Thesis
You may download a complete postscript version of my thesis.
Abstract
This dissertation investigates the field of inductive logic programming(ILP) and in so doing an ILP system, lime, is designed and developed.
lime addresses the problem of noisy training examples; learning from
only positive, only negative, or both positive and negative examples;
efficiently biasing and searching the hypothesis space; and handling
recursion efficiently and effectively.
The Q-heuristic is introduced to address the problem of learning with
both noisy training examples and fixed numbers of positive and negative
training examples. This heuristics is based on Bayes rule. Both a
justification of its derivation and a description of the context in
which
it is appropriately applied are given. Because of the general
nature of
this heuristic its application is not restricted to ILP.
Instead of employing a greedy covering approach to constructing
clauses, lime employs the Q-heuristic to evaluate entire logic
programs as hypotheses. To tame the inevitable explosion in the
search space, the notion of a simple clause is introduced.

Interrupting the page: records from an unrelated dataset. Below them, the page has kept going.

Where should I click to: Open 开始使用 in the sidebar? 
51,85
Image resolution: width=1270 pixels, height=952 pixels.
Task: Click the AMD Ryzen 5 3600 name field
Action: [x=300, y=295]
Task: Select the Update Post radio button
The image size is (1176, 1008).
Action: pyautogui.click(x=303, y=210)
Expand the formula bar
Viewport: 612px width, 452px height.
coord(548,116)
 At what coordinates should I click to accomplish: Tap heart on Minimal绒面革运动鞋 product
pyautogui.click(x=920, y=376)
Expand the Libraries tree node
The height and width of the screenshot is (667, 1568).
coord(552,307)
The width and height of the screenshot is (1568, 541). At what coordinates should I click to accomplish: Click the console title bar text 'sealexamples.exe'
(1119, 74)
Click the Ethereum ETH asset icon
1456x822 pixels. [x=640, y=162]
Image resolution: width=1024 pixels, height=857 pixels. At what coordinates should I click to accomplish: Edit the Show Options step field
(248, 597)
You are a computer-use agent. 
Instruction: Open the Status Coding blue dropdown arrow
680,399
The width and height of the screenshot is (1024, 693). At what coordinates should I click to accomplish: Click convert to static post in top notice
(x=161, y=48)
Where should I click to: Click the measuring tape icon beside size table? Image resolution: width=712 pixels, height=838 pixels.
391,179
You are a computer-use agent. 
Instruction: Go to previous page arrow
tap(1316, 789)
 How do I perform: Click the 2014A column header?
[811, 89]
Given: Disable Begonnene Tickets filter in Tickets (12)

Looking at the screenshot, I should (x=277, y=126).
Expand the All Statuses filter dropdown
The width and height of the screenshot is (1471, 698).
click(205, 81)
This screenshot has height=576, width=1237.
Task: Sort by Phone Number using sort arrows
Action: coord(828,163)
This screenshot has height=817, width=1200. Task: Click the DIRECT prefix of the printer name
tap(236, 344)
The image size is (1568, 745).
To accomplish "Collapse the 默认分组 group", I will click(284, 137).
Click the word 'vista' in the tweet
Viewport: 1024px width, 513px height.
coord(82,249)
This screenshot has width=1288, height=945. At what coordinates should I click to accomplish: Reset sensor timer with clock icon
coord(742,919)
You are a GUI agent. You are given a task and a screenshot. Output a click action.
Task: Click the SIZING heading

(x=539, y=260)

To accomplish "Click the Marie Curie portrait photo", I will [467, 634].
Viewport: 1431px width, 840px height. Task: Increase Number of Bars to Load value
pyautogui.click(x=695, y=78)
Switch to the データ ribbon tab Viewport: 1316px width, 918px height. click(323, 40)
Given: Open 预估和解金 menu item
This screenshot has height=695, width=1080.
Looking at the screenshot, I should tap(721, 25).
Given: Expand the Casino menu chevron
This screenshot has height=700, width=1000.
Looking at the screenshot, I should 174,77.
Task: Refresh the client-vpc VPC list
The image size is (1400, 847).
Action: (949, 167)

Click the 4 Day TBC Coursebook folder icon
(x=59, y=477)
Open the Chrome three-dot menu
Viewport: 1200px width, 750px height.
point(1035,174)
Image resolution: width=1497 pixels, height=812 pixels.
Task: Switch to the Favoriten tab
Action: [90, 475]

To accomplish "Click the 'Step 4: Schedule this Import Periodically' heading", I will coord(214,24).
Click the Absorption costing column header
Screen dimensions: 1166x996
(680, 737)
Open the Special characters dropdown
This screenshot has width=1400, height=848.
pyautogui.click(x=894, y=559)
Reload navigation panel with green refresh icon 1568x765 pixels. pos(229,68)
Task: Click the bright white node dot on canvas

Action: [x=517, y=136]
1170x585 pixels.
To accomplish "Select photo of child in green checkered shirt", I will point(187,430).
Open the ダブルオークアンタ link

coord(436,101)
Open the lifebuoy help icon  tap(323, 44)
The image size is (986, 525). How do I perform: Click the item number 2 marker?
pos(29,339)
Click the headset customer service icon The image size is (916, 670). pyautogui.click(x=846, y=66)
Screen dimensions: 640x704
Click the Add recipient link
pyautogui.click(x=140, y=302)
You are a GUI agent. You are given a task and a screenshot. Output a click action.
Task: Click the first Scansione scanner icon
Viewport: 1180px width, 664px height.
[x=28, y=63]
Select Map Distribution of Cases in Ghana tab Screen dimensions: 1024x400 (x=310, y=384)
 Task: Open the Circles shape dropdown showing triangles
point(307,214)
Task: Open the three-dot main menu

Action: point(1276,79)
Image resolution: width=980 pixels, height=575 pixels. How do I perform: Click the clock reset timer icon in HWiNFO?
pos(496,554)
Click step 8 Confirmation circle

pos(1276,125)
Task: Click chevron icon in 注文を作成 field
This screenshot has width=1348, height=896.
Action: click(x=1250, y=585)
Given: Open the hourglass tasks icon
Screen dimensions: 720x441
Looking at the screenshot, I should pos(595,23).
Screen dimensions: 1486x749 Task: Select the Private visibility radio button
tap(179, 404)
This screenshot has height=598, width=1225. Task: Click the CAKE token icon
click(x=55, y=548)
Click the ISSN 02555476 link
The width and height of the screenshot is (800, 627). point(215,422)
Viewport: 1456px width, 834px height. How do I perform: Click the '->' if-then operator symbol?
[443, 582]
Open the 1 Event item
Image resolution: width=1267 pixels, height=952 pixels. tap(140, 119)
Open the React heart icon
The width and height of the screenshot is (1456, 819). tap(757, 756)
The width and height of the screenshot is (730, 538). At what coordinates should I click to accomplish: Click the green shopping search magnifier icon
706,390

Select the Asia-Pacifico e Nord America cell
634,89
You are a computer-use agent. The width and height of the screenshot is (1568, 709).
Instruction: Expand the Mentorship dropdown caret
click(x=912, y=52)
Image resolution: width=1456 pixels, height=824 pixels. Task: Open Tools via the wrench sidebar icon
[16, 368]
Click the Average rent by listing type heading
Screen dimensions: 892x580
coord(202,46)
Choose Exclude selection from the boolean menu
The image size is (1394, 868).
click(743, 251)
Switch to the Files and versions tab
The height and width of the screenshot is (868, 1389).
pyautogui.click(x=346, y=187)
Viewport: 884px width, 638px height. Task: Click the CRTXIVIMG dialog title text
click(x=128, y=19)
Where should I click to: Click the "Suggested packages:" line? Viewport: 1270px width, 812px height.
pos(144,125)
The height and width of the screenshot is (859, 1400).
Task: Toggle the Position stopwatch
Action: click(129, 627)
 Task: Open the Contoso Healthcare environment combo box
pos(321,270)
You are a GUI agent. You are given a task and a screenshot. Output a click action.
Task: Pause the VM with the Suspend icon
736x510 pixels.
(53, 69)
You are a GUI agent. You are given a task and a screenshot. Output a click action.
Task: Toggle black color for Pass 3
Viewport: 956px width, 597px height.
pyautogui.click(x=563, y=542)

These sets of literals may be viewed as subparts of clauses that are
effectively independent in terms of variables used. Instead of
growing
a clause one literal at a time, lime efficiently combines simple clauses
to construct a set of gainful candidate clauses. Subsets
of these
candidate clauses are evaluated using the Q-heuristic to find the
final hypothesis. Details of the algorithms and data structures
of lime are discussed. lime's handling of recursive logic programs
is also described.
Experimental results are provided to illustrate how \lime achieves its
design goals of better noise handling, learning from a fixed set of
examples (e.g., from only positive data), and of learning recursive
logic programs. These results compare the performance of
\lime with
other leading ILP systems like Foil and Progol in a variety
of domains. Empirical results
with a boosted version of lime are also reported.
The dissertation also makes an attempt to characterise the learning
ability
of the Q-heuristic. To this end, some preliminary results are
presented
to show that the Q-heuristic stochastically learns in the limit some
restricted classes of concepts. This includes cases where the
training
set may contain: noise, only positive examples, or only negative examples.